* Extracted text
# Car depreciation limit



## Jack Malarkey (Jan 11, 2016)

The Australian Taxation Office recently updated its article in its Small Business Newsroom about the car depreciation and GST limits and luxury car tax.

(https://www.ato.gov.au/Newsroom/smallbusiness/Lodging-and-paying/Cars-and-tax/?sbnews20170222)

Here is the updated article:

*Cars and tax*









*1 February 2017*

*This article has been updated.*

From 1 July 2016 the following car threshold amounts apply.

*Income tax*

There's an upper limit on the cost you use to work out the depreciation for the business use of your car or station wagon (including four-wheel drives). You use the car limit that applies to the year you first use or lease the car.

The car limit for 2016-17 is $57,581.

*Goods and services tax (GST)*

Generally, if you purchase a car and the price is more than the car limit, the maximum amount of GST credit you can claim is one-eleventh of the car limit amount.

You can't claim a GST credit for any luxury car tax you pay when you purchase a luxury car, regardless of how much you use the car in carrying on your business.

*Luxury car tax*

From 1 July 2016 the luxury car tax threshold for luxury cars increased to $64,132.

The threshold for fuel efficient luxury cars for 2016-17 remains at $75,526.

In general, the value of a car includes the value of any parts, accessories or attachments supplied or imported at the same time as the car.


----------



## Nai (May 9, 2017)

* Objective
Rewrite everything in the car depreciation thread above from "## Jack Malarkey" down to "luxury car tax.", changing "Australian Taxation Office" to "ATO".

* Data lines

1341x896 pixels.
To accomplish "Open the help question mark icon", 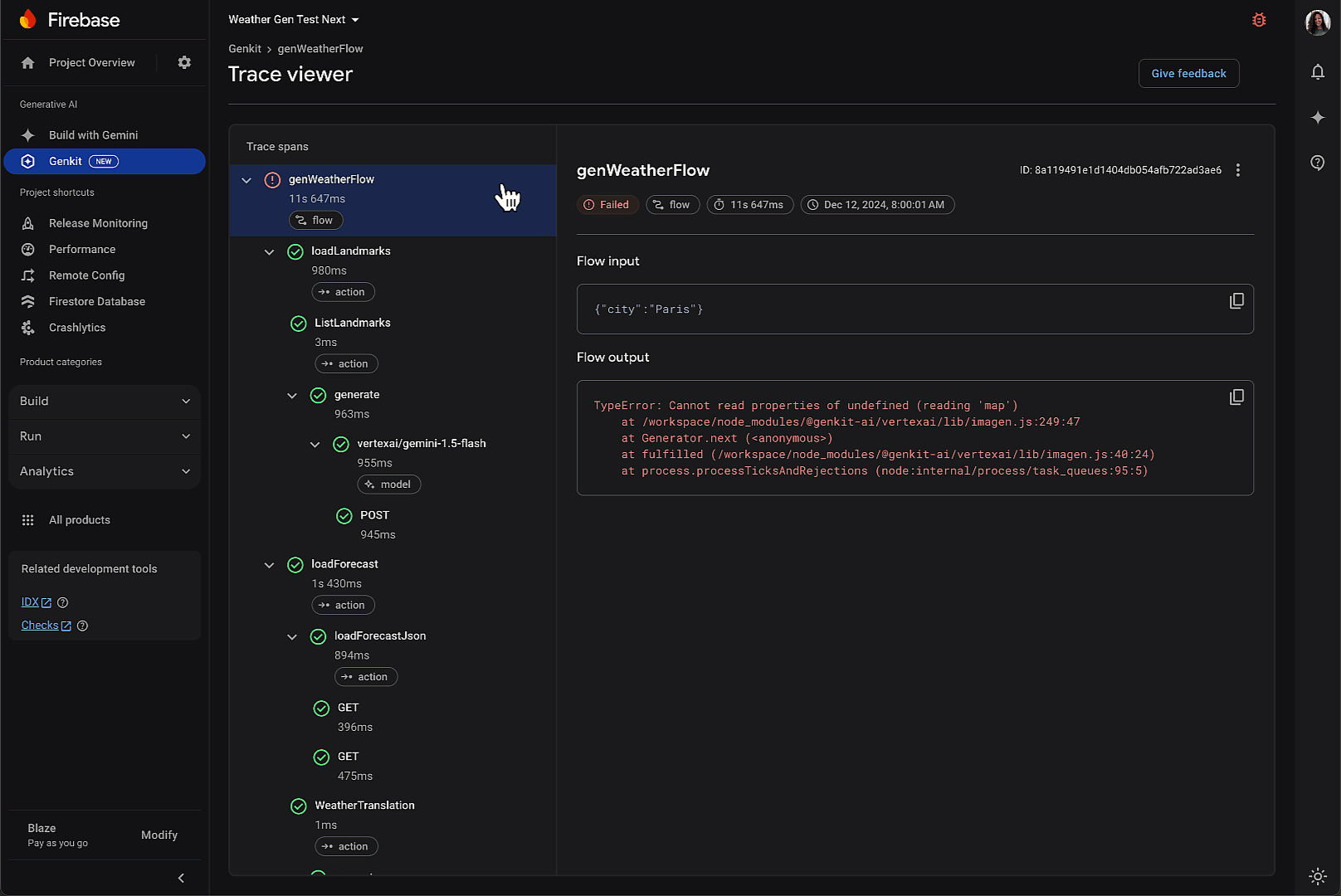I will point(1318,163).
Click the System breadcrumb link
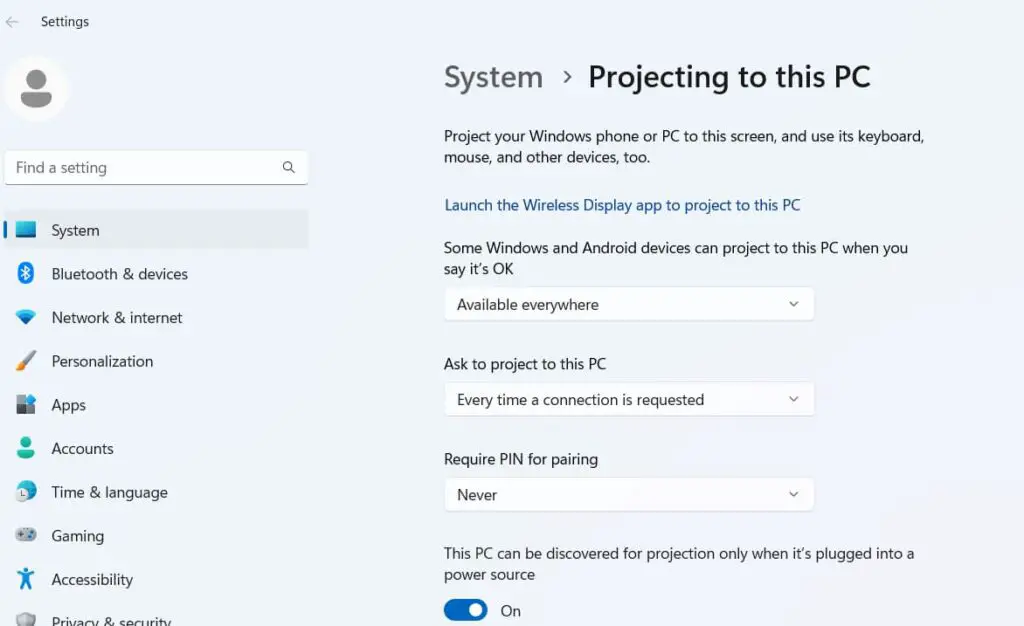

* Result of this task
## Jack Malarkey (Jan 11, 2016)

The ATO recently updated its article in its Small Business Newsroom about the car depreciation and GST limits and luxury car tax.